For students of American history the Battle of Antietam during the American Civil War is analogous to the 2020 election. During the battle – credited as the turning point of the war in favor of the Union – more than 23,000 men died in 12 hours. It was the single bloodiest day of combat in American history. And though it was the turning point of the war by stalling the Confederate invasion of Maryland – the casualties were so brutal for the Union it would be months before they even resumed an advance.
In the same way the 2020 election exposed the flawed tactics, candidacies and efforts of both parties. Yes, it sure looks like Democrats took the White House (we will leave the fraud allegations aside) but the party and its nominee, Joe Biden, were so uninspiring they were not able to keep many voters from splitting their tickets down – ballot for Republican legislators and house members.
For Democrats, the implications of 2020 are clear. Trump is gone, but the GOP grip on power is far from loosened. Indeed, at the state level, it appears to have tightened. The GOP is set to gain legislatures at the end of the year vs. lose any. Democrats hopes of wresting the Texas House, North Carolina’s legislature, Arizona’s legislature, or Minnesota’s Senate are all but gone.
The Senate, far from providing Democrats a majority, is set to at best lead to a 50 – 50 tie (assuming Georgia’s run-offs go their way), leading to a body controlled by the likes of Republican Susan Collins (who surprisingly cruised this go – round) and West Virginia Senator Joe Manchin.
That Senate, due to Democrat’s geographic concentration in urban areas, and erosion of support in smaller, whiter states, has allowed the GOP to install a host of Justices at every level of the judiciary and given conservatives a 6 – 3 majority on the court (a majority not seen since the pre – Depression era). It has also made Democrats dependent on the few remaining conservative Democrats in their Caucus like Joe Manchin and moderates like Kyrsten Sinema in now purple Arizona.
When it came to winning back some of these blue – collar whites, Biden barely succeeded according to leftist analyst Ronald Brownstein. Biden did marginally better in swing state communities such as “Erie and Scranton, in Pennsylvania; the Green Bay area, in Wisconsin; and Macomb County, outside Detroit, helped him recapture the big three “blue wall” states that Trump dislodged in 2016..” Where it seems Biden did significantly improve beyond the major urban centers (which was expected) was the cores of smaller cities themselves.

Written task A => In the article, how many men died at the Battle of Antietam, and in how many hours?

Supplied data =>
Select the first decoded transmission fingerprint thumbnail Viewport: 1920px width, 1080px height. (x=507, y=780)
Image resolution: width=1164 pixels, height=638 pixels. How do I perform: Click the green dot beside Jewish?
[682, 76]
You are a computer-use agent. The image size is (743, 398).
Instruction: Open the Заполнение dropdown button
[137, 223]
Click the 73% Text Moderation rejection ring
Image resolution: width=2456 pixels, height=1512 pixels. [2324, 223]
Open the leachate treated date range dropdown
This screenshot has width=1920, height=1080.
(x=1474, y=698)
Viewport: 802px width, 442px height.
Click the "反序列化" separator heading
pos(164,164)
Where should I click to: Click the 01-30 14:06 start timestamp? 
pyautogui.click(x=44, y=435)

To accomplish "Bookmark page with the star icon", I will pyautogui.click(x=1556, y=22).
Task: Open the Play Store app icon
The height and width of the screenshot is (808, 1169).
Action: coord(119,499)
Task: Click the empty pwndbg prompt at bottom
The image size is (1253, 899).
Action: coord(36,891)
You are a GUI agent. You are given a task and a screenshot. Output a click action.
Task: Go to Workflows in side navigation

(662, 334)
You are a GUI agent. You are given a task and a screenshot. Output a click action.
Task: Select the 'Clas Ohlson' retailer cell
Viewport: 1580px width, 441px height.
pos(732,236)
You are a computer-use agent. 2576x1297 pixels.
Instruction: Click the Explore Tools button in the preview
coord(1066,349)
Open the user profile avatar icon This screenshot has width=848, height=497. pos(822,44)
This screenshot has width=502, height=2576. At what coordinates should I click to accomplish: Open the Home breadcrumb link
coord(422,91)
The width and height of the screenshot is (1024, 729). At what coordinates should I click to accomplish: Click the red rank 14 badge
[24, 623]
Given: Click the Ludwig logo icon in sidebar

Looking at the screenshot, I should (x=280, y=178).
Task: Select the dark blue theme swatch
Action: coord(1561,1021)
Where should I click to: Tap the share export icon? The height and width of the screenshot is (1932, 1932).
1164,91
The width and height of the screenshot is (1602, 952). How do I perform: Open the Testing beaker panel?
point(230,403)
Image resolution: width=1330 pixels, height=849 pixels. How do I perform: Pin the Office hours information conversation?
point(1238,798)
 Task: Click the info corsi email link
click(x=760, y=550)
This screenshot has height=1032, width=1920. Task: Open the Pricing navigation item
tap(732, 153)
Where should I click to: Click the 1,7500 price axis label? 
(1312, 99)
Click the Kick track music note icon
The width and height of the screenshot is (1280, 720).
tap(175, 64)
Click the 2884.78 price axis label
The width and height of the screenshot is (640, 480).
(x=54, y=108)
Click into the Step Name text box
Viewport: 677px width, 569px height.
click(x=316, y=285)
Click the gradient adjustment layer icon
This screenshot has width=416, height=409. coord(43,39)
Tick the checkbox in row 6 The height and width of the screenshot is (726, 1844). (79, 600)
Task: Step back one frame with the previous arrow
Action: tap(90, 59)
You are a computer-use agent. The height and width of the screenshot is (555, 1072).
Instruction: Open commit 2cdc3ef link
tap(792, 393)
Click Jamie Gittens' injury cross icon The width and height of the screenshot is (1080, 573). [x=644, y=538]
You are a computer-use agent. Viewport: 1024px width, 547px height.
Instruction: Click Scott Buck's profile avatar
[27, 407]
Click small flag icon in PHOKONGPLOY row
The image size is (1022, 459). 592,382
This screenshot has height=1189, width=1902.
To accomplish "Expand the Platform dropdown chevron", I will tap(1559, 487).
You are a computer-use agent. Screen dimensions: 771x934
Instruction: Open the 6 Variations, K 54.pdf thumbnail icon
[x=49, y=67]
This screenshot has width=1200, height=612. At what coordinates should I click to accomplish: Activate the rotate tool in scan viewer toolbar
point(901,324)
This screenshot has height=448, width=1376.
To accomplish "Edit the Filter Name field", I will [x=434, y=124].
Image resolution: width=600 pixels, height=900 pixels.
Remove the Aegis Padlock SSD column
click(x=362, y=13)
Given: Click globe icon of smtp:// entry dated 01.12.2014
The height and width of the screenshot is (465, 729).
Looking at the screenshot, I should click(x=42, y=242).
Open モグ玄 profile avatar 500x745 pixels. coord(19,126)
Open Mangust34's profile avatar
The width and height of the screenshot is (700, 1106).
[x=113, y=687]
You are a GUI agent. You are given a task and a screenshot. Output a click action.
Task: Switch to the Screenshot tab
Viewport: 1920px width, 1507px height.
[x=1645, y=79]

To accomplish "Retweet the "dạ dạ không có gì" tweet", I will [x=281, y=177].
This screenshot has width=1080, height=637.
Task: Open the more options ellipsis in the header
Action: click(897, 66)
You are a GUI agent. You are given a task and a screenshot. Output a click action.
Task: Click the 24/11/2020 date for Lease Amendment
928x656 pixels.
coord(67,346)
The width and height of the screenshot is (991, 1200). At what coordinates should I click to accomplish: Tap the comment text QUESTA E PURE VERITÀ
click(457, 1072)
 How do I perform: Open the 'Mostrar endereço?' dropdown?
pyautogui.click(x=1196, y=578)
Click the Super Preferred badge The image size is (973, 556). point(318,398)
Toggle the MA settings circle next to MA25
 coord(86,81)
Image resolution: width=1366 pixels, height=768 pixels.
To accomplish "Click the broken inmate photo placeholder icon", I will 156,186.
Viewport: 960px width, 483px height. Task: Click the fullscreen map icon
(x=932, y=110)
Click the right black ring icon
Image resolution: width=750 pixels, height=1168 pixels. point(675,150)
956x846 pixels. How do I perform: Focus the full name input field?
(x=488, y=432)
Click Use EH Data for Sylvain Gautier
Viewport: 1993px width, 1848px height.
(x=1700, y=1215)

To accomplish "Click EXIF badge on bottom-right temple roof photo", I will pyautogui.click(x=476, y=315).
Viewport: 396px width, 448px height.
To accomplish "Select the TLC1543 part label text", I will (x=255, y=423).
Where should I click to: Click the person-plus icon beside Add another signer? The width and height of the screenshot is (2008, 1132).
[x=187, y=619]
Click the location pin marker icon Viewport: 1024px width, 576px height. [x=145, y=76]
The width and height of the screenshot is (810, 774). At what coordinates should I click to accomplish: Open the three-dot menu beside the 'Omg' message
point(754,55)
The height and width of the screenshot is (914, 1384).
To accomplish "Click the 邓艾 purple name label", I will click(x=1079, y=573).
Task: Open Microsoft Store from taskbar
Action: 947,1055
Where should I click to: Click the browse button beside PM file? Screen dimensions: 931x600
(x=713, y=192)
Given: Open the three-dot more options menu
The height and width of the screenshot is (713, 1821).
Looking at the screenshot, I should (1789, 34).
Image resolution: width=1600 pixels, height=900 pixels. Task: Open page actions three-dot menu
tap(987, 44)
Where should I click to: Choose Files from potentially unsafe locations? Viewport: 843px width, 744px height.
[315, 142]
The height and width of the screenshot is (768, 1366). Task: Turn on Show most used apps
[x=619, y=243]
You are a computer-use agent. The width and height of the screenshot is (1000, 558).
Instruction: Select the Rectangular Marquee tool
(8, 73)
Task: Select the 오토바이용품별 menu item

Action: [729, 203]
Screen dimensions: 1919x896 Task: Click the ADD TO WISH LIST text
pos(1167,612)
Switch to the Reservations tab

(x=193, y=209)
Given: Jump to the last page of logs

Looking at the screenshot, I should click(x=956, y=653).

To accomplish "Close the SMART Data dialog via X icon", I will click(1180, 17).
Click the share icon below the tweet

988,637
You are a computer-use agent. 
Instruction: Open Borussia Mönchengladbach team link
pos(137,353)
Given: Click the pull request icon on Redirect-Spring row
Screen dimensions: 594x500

Written task B => Repeat the rows word for word, from the first row through the line that contains "will pyautogui.click(x=1556, y=22).", inclusive.

Complete output A => More than 23,000 men died in 12 hours.

Complete output B =>
Select the first decoded transmission fingerprint thumbnail Viewport: 1920px width, 1080px height. (x=507, y=780)
Image resolution: width=1164 pixels, height=638 pixels. How do I perform: Click the green dot beside Jewish?
[682, 76]
You are a computer-use agent. The image size is (743, 398).
Instruction: Open the Заполнение dropdown button
[137, 223]
Click the 73% Text Moderation rejection ring
Image resolution: width=2456 pixels, height=1512 pixels. [2324, 223]
Open the leachate treated date range dropdown
This screenshot has width=1920, height=1080.
(x=1474, y=698)
Viewport: 802px width, 442px height.
Click the "反序列化" separator heading
pos(164,164)
Where should I click to: Click the 01-30 14:06 start timestamp? 
pyautogui.click(x=44, y=435)

To accomplish "Bookmark page with the star icon", I will pyautogui.click(x=1556, y=22).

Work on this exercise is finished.